Sobre o estudo oracular
“Mente zen, mente de principiante”. Esta sentença é o título de um livro do filósofo-monge Shunryu Suzuki. Vivemos uma cultura onde as pessoas acreditam sempre estar progredindo, se tornando mais sábias depois de ler livros e livros, concluir faculdades, mestrados, doutorados. Mas não seria isso tudo tolice? A grande sabedoria reside em dar-se por eterno iniciante como naquele dito socrático de só saber que nada se sabe. O mestre zen contempla a natureza sempre como algo novo e por isso se posiciona como eterno noviciado. Sempre a primavera, nunca as mesmas flores, diriam ao observar uma mesma árvore que diariamente contemplam.
E acho que nisso tudo reside um saber fundamental no estudo oracular: a humildade de saber-se nada frente ao infinito plural dos saberes. Transliterando o dito oriental: sempre os mesmos símbolos, jamais as mesmas ideias. Tudo dependerá do contexto, da hora, do tempo e espaço precisos ao qual situamos os arcanos. Certamente às vezes até o mais sabido dos oraculistas vai se surpreender ao ver as cartas agirem de uma forma que ele nunca premeditou. Os símbolos são eternos porém fluidos, se adequam aos contextos, dançam nas tramas mundanas, transfiguram-se como um Cristo-Moisés-Elias.
Por isso não me tomo como senhor de nenhum saber, mas eterno aprendiz. E isso não significa contudo que não sei coisa alguma. Somente significa que nunca saberei tudo. Não cabe a nós querer isso. Se tentássemos ler todos os livros que são publicados em um ano levaríamos oitenta anos pra isso. Não somos capazes de agregar todos os saberes. Somos o eterno principiante. Mas podemos aprender algo, sempre algo.
E o meu conselho é estar aberto, é andar andarilhamente, eterno Louco abraçando abismos e montanhas: o estar eternamente receptivo a tudo e a nada.
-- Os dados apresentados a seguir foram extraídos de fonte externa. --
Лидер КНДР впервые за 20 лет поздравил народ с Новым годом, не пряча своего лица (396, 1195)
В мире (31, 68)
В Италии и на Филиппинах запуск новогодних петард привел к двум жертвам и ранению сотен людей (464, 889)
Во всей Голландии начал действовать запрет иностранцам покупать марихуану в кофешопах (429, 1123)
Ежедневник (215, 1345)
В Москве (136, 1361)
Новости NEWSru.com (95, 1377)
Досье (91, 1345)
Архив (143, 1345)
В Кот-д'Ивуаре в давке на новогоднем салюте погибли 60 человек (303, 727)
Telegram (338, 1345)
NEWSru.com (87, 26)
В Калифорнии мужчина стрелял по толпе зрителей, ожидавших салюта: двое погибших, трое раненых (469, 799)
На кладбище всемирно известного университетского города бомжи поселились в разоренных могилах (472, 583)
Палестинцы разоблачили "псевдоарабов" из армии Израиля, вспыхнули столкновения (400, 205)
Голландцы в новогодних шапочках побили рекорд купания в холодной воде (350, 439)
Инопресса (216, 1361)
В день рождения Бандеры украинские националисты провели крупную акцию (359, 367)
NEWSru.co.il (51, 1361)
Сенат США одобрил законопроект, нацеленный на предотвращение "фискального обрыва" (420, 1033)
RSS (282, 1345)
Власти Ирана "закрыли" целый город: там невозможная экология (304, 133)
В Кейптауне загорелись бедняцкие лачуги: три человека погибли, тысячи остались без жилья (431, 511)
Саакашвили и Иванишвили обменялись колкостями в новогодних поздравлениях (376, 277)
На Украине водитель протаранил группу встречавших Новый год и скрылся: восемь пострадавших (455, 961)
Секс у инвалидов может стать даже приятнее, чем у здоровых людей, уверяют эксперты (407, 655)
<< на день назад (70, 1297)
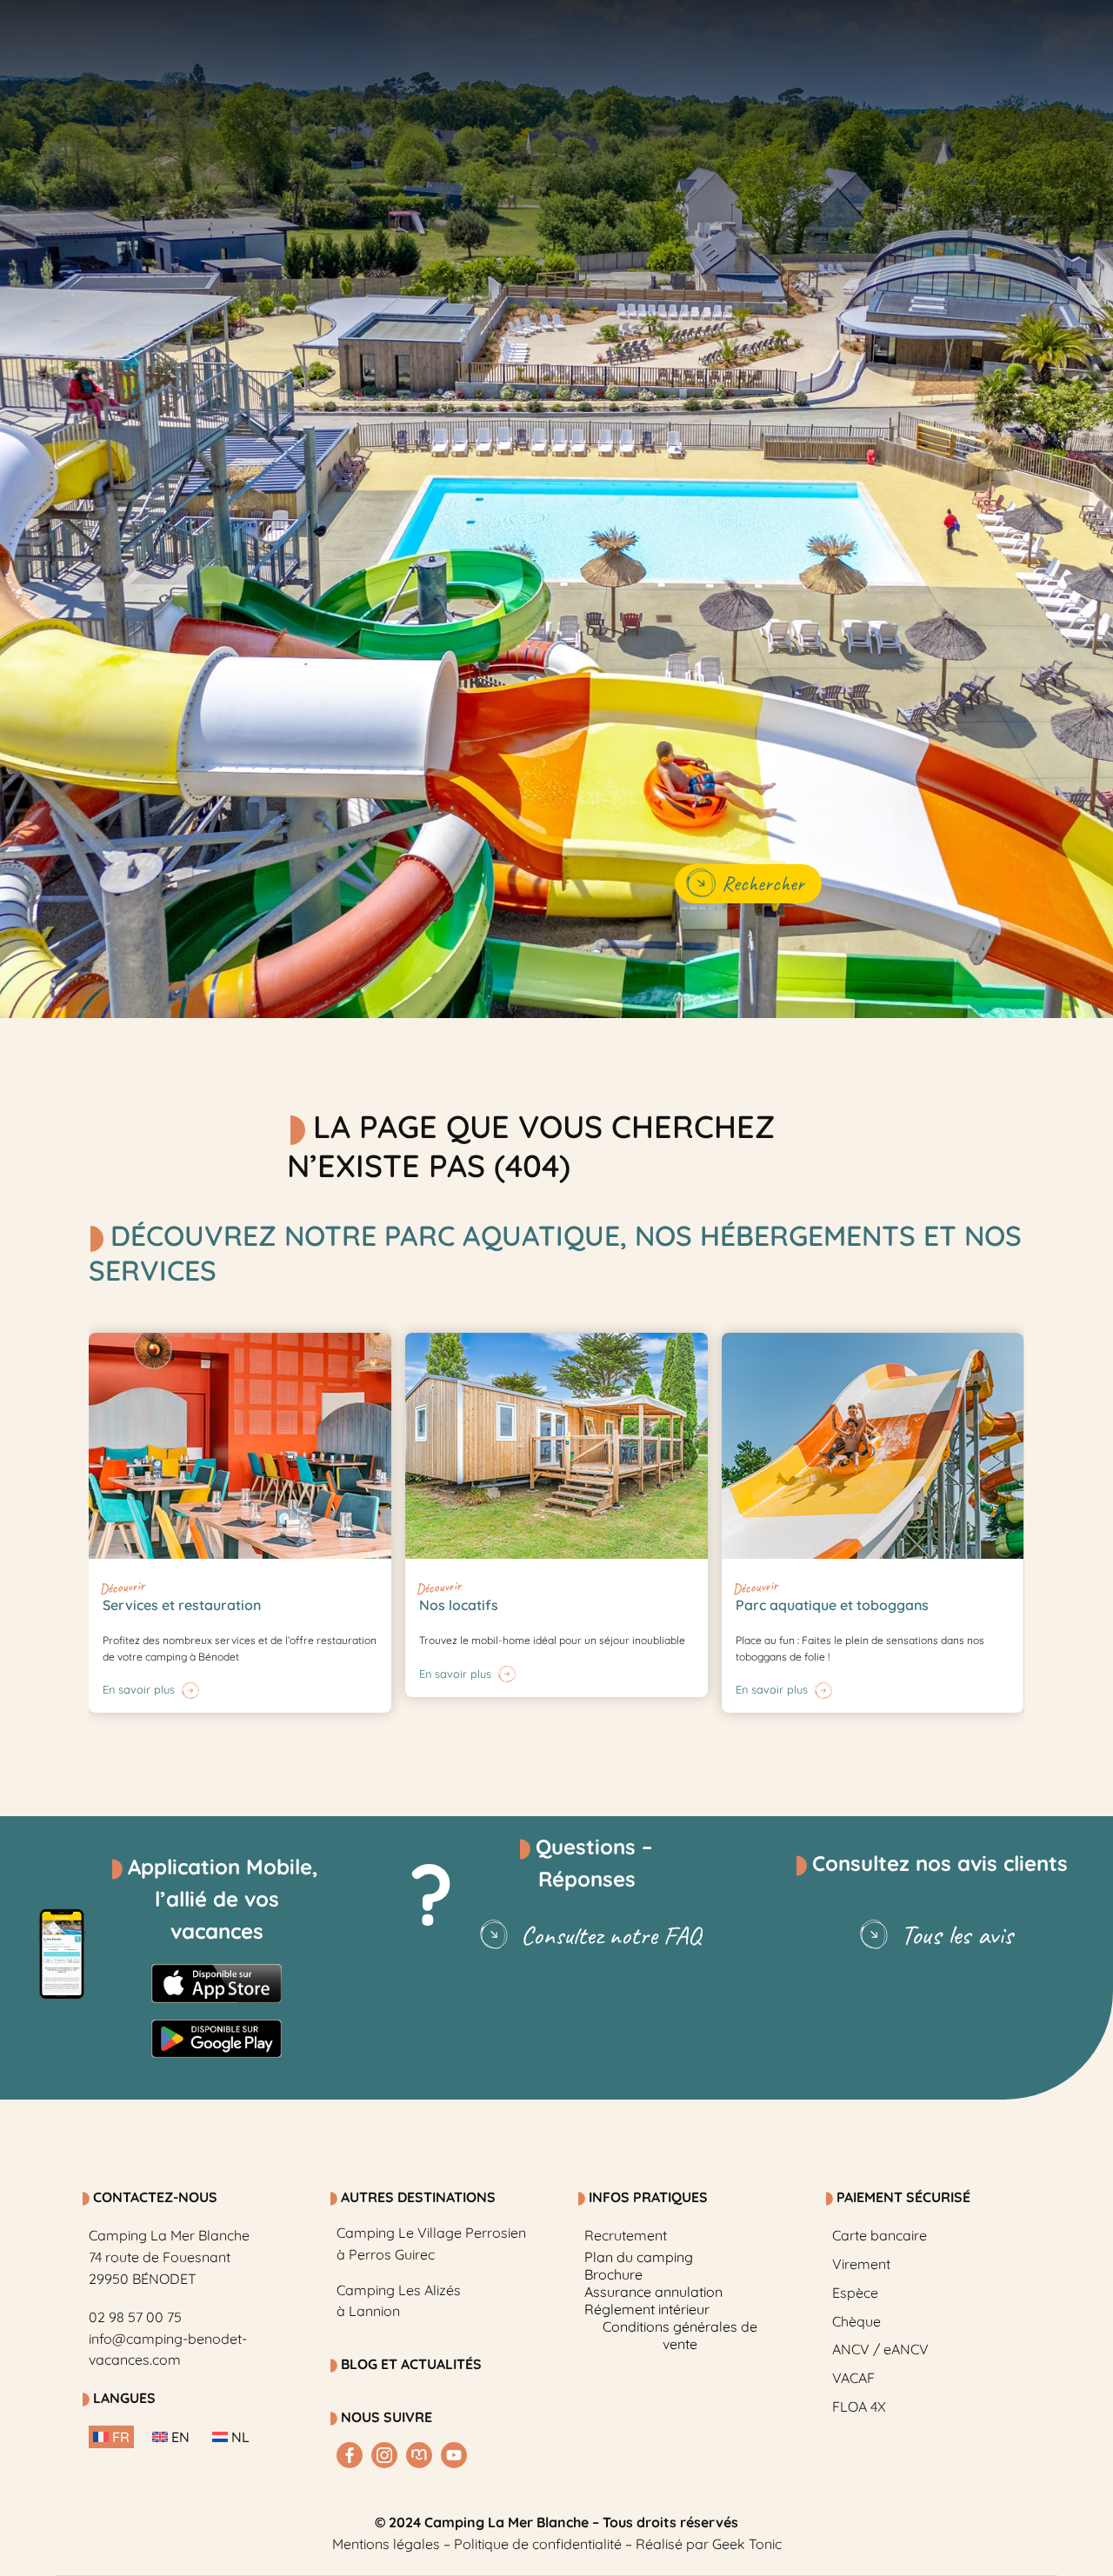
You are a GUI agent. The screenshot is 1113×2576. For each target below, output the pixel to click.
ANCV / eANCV (880, 2349)
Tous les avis (957, 1935)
O saber dos oráculos se faz acima de tudo na experiência, no caminho que se elabora neles. Por isso eu digo que para além do estudo, devemos praticar. Me perguntaram esses dias agora o que eu penso sobre jogar Tarô sem cobrar e eu disse que é acima de tudo uma opção mas que no caso de alguém que começou agora os estudos é realmente apropriado não cobrar porque certamente a pessoa não está pronta pra isso ainda. Ela precisa ler sobre os trunfos e naipes, precisa jogar as cartas, observá-las tomando a forma na experiência de estar frente ao outro, precisa entender as coisas e só então, sabendo-se ainda principiante mas contudo já tendo saberes, ela pode decidir cobrar pelo conhecimento que já agrega. Mas a questão é sempre saber-se principiante até mesmo ao saber algo.
Acho que a coisa mais linda no ato do eterno aprendizado é que impedimos o nosso ego de querer falar mais do que realmente sabemos. Por anos eu estudei os arcanos essencialmente online, sem livros, sem nada. Sequer me atentava a saber a origem das cartas, eu queria era entender as imagens. Mas eu estava tão concentrado em entender as imagens que eu não perdia tempo dizendo a balela que tarô vinha do Egito porque eu nem sequer queria saber da origem das cartas, eu nem me atentava a isso na minha inocência de aprendiz.
Hoje eu sei a origem europeia e posso argumentar sobre o assunto, explicar a pessoas que desconhecem, mas a questão é, eu sempre fui mais receptivo a saber as coisas do que forçá-las. A todo momento minhas opiniões sobre os arcanos, sobre meus conhecimentos oraculares e místicos muda. Se alguma pessoa mais sábia que eu me dá uma informação nova, eu não rejeito, eu escuto e absorvo. Porque é isso, nada sei, sou eterna tabula rasa, quadro em branco que posso apagar, reescrever, rasurar vez e outra mas sempre agregar algo novo. Humildemente por isso digo a todos que procuram o saber oracular: mente zen, mente de principiante.